Mesmo existindo mecanismos de controle da fundação de sentidos outros onde já
existem sentidos estabilizados, os sentidos deslizam, os discursos não possuem limites
traçados de forma fixa. Como lembra Orlandi (2001, p. 134), “[...] suas fronteiras são
móveis, uma vez que, em função da existência dos processos discursivos, o que se têm são
estados desses processos, que estão sempre em movimento e em inter-relação constante”.
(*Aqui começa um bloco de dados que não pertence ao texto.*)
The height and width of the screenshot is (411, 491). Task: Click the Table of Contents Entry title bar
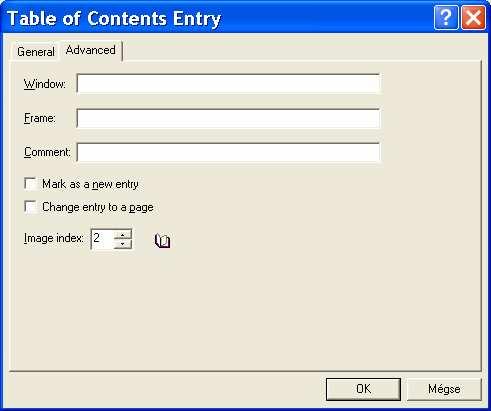[x=217, y=18]
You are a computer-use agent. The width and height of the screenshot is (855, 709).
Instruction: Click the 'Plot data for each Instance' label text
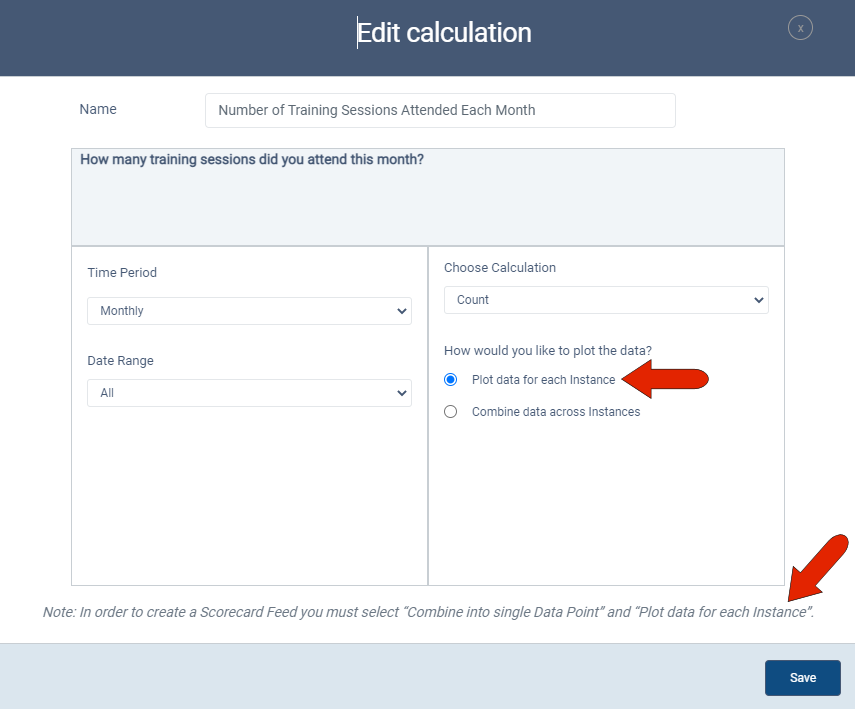[x=543, y=380]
Dessa forma, o que se liga a um discurso enquanto parte constituinte só se define assim
devido à sua relação com o que se liga a outros discursos que o delimitam. Há que se
considerar, sempre, esta relação entre discursos na análise dos enunciados e, então, a
presença de vozes que terminam por deixar marcada no discurso a presença de outras
enunciações feitas em outro tempo e espaço. Isto significa que a análise, por se dar para
além da superfície linguística, torna possível a identificação de sentidos contraditórios que
travam uma luta permanente nas relações que estabelecem. Sentidos contraditórios como
os evidenciados em nossas análises, sentidos em litígio como o de luta e o de violência.
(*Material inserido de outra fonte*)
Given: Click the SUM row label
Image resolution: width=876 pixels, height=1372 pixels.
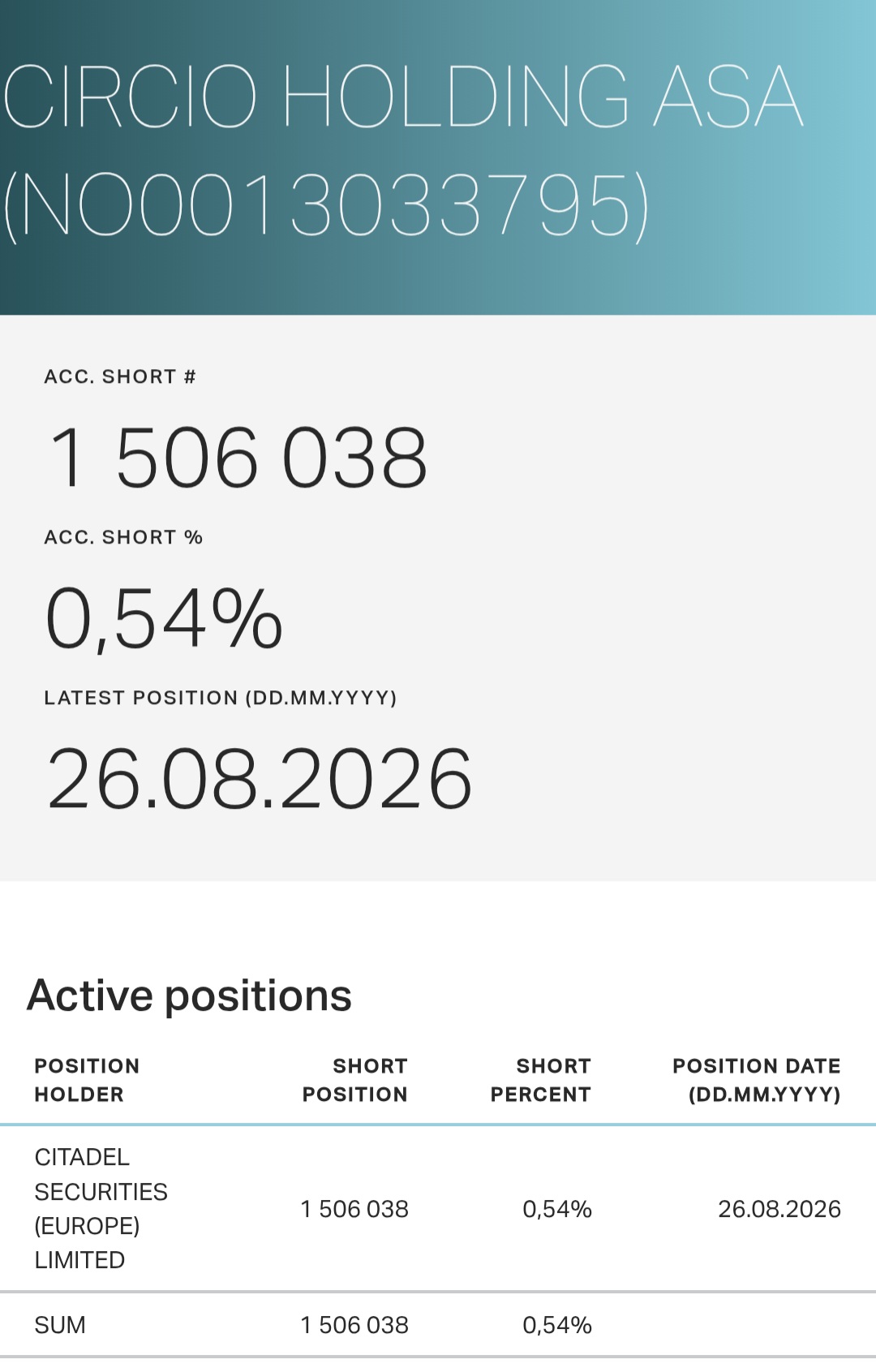Looking at the screenshot, I should point(60,1325).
Parece-nos que os sujeitos LGBTs+ se constituem exatamente nas fronteiras entre
diferentes formações discursivas ou redes de sentidos, buscando modos singulares de viver
processos de identificação com sua comunidade e com a sociedade de que fazem parte.
Como diz Boaventura de Sousa Santos (2001, p. 347), “a subjectividade emergente
compraz-se em viver na fronteira”. Ou seja, é aí que ela se forma, num processo contínuo
de tomada de decisões e, igualmente, de avanços e recuos em relação às decisões tomadas.
Afinal, “as identidades culturais não são rígidas nem, muito menos, imutáveis. São
resultados sempre transitórios e fugazes de processos de identificação” (SANTOS, 2000, p.
135). Quer dizer, mesmo a identidade LGBT+, aparentemente sólida por força do modo
como certas concepções cristalizaram nela seus referentes, esconde negociações de sentido,
choques de temporalidades em constante processo de transformação. Sentidos e saberes
aparentemente rivais passam a co-existir em espaços de negociação entre as diferenças,
criando abertura para a resistência e retomando vozes que lutaram antes de nós, para
construir um mundo mais justo e seguro para todos nós.